* Given text:
::::

Reputation: 429
I have some simple data in a dataframe consisting of three columns [id, country, volume] where the index is 'id'.
I can perform simple operations like:
df_vol.groupby('country').sum()
and it works as expected. When I attempt to use rank() it does not work as expected and the results is an empty dataframe.
df_vol.groupby('country').rank()
The result is not consistent and in some cases it works. The following also works as expected:
df_vol.rank()
I want to return something like:
vols = []
for _, df in f_vol.groupby('country'):
vols.append(df['volume'].rank())
pd.concat(vols)
Any ideas why much appreciated!

::::

* Stored records:
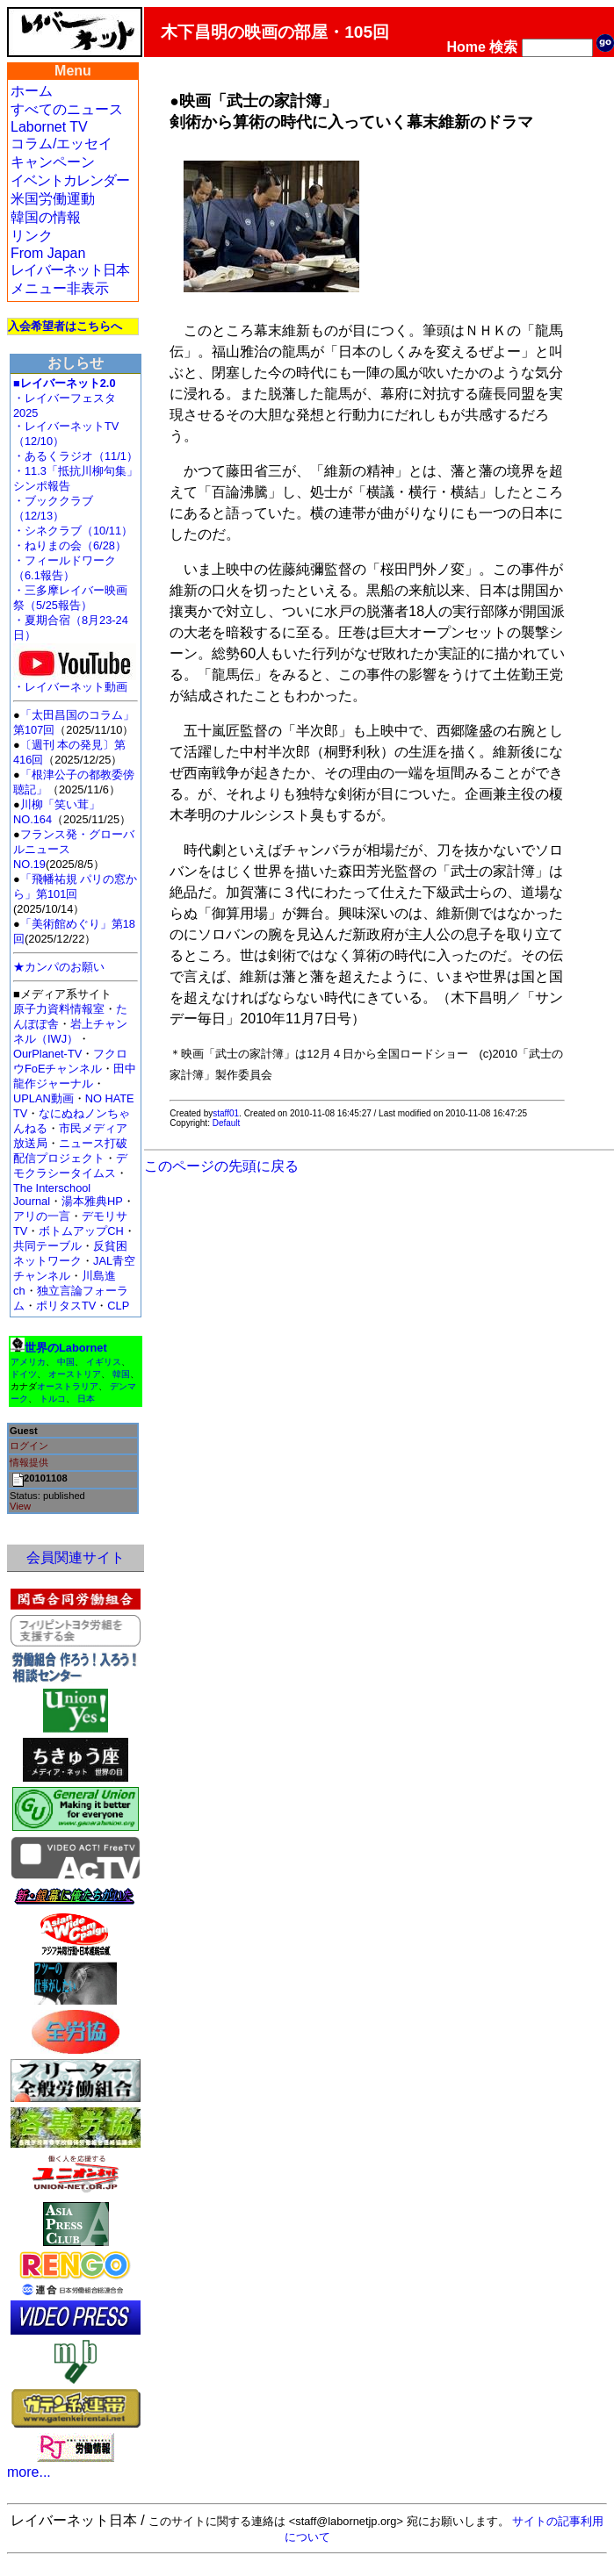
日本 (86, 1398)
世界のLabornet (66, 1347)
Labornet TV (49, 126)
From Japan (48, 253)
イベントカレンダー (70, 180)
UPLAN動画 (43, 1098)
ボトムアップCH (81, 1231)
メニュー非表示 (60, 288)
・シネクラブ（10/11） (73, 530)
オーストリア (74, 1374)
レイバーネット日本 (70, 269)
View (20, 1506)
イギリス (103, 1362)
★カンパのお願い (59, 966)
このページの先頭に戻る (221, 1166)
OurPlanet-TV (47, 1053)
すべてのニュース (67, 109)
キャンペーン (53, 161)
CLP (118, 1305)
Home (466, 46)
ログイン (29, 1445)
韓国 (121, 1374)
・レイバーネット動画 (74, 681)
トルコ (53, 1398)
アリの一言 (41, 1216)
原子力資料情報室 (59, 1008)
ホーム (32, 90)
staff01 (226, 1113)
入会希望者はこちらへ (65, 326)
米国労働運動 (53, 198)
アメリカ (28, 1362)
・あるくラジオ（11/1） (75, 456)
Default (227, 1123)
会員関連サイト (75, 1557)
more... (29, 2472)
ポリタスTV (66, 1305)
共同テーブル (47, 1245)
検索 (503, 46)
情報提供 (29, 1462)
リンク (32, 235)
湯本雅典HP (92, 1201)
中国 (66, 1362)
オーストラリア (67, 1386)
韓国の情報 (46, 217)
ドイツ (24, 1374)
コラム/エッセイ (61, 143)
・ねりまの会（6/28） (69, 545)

::::

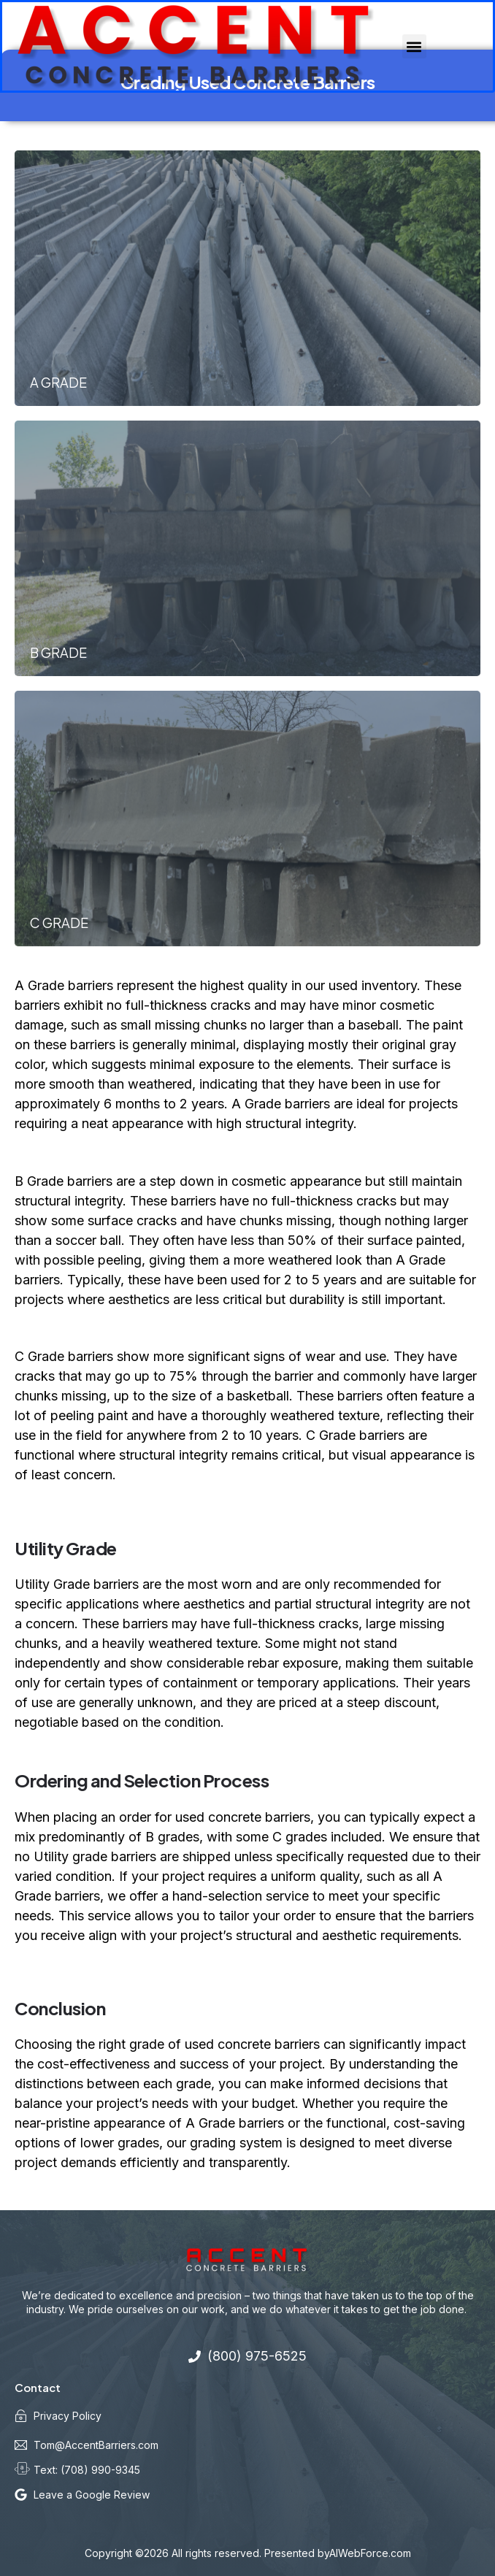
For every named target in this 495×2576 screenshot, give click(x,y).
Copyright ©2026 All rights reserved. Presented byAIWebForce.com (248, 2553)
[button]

::::

* Requirement 1: In the pandas groupby question, why does the poster say that df_vol.groupby('country').rank() does not work as expected? Answer in one to three sentences.
* Requirement 2: Continue the forum question about ranking within pandas groups from where it stops.

* Output 1: The poster says the call does not work as expected because it returns an empty dataframe. It is also inconsistent and works in some cases, while df_vol.groupby('country').sum() and df_vol.rank() behave as expected.

* Output 2:
Upvotes: 2
Views: 2549
Reputation: 863236
You can add column by []
- function is call only for column Volume
:
df_vol.groupby('country')['volume'].rank()
Sample:
df_vol = pd.DataFrame({'country':['en','us','us','en','en'],
'volume':[10,10,30,20,50],
'id':[1,1,1,2,2]})
print(df_vol)
country id volume
0 en 1 10
1 us 1 10
2 us 1 30
3 en 2 20
4 en 2 50
df_vol['r'] = df_vol.groupby('country')['volume'].rank()
print (df_vol)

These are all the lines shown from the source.